Did you know that there were actually three incarnations of the Hotel Vancouver? One of Canada’s grand railway hotels, Hotel Vancouver has a rich history beginning with its initial construction in 1888. This post uses images and publications from the Chung Collection to trace its history, from the first Hotel Vancouver to its present-day incarnation as the Fairmont Hotel Vancouver.

First Hotel Vancouver

The first Hotel Vancouver opened in 1888, located at the corner of Granville and Georgia. This five-story hotel was built and managed by the Canadian Pacific Railway Company.

This short description of the hotel appeared in CPR pamphlets:

The Company have just completed this magnificent hotel, designed to accommodate the large commercial business of the place, as well as the great number of tourists who will always find it profitable and interesting to make here a stop of a day or two, whether travelling east or west. It is situated on high ground near the centre of the city, and from it there is a glorious outlook in every direction. No effort has been spared in making its accommodations and service perfect in every detail, and in the matters of cuisine, furnishings and sanitary arrangements it will compare favorably with the best hotels in Eastern Canada or the United States.

Rates :   three dollars to four dollars and fifty cents per day, with special terms for a longer time.

The Canadian Pacific : the new highway to the Orient across the mountains, prairies and rivers of Canada, 1889

Below are some illustrations of the first Hotel Vancouver:

Hotel Vancouver, Vancouver, BC, [between 1890 and 1899?].

The Canadian Pacific : the new highway to the Orient across the mountains, prairies and rivers of Canada, [1900?], p. 43.

Banff and the lakes in the clouds reached by the Canadian Pacific Railway, [1886?], p. 21.


Second Hotel Vancouver

The first Hotel Vancouver existed until 1916, when it was replaced by the second Hotel Vancouver at the same location. The second hotel Vancouver was a more elaborate construction than the first – this 14-story building was designed in the grand Italianite revival style.

[Second] Vancouver Hotel, Vancouver, BC, [191-?].

Hotel Vancouver, Vancouver, BC, [1916?].

At this time, travelers had many options for CPR hotels to stop at across the country. This 1916 directory of CPR hotels also lists nearby attractions and activities – golf, motoring, fishing, and steamboat excursions were advertised in Vancouver:

Resorts in the Canadian Pacific Rockies, 1916.

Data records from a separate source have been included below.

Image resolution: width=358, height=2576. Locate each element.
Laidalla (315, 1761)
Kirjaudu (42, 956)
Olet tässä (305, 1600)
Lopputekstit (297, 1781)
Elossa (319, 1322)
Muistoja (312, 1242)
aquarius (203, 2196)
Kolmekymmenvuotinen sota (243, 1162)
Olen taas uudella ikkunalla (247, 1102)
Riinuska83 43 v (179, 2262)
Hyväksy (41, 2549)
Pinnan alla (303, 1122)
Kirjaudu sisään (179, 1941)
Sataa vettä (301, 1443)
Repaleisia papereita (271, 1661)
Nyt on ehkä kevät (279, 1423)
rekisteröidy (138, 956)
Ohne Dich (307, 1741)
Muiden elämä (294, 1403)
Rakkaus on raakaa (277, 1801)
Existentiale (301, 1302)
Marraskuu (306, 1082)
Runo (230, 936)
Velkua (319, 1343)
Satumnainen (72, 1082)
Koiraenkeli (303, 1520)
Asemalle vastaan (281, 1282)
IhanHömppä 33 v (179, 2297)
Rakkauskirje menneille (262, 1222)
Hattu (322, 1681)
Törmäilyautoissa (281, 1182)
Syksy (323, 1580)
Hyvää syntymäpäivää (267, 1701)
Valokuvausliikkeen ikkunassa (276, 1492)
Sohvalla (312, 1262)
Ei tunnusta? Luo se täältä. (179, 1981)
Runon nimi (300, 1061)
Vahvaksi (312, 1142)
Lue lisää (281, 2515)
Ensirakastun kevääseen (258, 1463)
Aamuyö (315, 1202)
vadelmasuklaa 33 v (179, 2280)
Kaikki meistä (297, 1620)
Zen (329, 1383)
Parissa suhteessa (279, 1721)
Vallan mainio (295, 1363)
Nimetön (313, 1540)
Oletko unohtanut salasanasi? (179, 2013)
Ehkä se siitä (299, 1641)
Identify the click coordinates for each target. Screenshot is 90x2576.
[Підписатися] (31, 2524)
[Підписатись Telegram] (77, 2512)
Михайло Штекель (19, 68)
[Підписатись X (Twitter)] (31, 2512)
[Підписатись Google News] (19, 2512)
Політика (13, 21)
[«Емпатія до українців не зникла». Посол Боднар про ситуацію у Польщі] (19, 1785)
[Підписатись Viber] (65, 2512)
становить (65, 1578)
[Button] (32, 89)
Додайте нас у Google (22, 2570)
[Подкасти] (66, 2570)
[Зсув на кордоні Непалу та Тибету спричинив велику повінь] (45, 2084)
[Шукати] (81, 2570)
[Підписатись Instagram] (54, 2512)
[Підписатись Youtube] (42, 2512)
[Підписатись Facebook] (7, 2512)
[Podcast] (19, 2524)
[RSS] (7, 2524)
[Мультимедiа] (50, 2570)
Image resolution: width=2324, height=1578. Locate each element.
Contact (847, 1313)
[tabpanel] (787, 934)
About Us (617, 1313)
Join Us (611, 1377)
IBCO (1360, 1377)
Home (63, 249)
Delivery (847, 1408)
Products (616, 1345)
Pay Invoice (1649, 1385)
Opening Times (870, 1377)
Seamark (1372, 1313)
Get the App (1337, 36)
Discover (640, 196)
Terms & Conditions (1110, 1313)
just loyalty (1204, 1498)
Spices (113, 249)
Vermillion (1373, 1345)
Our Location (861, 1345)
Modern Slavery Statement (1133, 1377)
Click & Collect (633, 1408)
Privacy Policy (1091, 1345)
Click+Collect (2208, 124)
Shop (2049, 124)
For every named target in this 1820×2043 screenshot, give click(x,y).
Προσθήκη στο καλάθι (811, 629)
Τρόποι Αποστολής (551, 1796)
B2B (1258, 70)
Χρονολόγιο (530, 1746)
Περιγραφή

In 1931, the CPR published a pamphlet about the hotel, including hotel offerings, interior photographs, floor plans, and nearby points of interest for travelers. Click the cover below to explore the full pamphlet in Open Collections:

Hotel Vancouver, 1931

In addition, you can explore menus from the hotel like this one:

Musical programme and dinner menu from Hotel Vancouver for 25 Dec. 1928

Although the second Hotel Vancouver closed in 1939, the building remained standing until 1949, when it was finally torn down. It was even used as an army barracks during World War II. Today, the Pacific Centre shopping mall stands at the same location.


Third Hotel Vancouver

The third Hotel Vancouver was built in 1939 at Burrard and Georgia, where it still stands today. It was designed in the Châteauesque architecture style, based on French Renaissance architecture. The third Hotel Vancouver was completed jointly by Canadian Pacific Railway and Canadian National Railway.

[Hotel Vancouver], [1939]

Check out this pamphlet advertising the hotel from around 1940 – click through to view the other pages in Open Collections:

Hotel Vancouver : one of Canada’s finest hotels, [not before 1940]

Here is the Hotel Vancouver’s page in a Canada Pacific Hotel pamphlet from 1958, including a colour photograph:

Canadian Pacific Hotels from sea to sea, 1958

The ownership of the hotel switched back and forth between Canadian Pacific Hotels and Canadian National Hotels (divisions of CPR and CNR, respectively) over the next several decades. Since 2001, the Hotel Vancouver ­– renamed as the Fairmont Hotel Vancouver – is run by Fairmont Hotels.

You can find more materials about the Hotel Vancouver, and the other Canadian Pacific Railway hotels, in the Chung Collection.


Our digital collections cover a wide range of topics and disciplines that you can explore through Open Collections. Among our thousands of digital items, you can find materials to support your research, your teaching, and even your imagination. Below, we’ve selected a few of our collections that may be helpful when researching topics related to Asian Studies.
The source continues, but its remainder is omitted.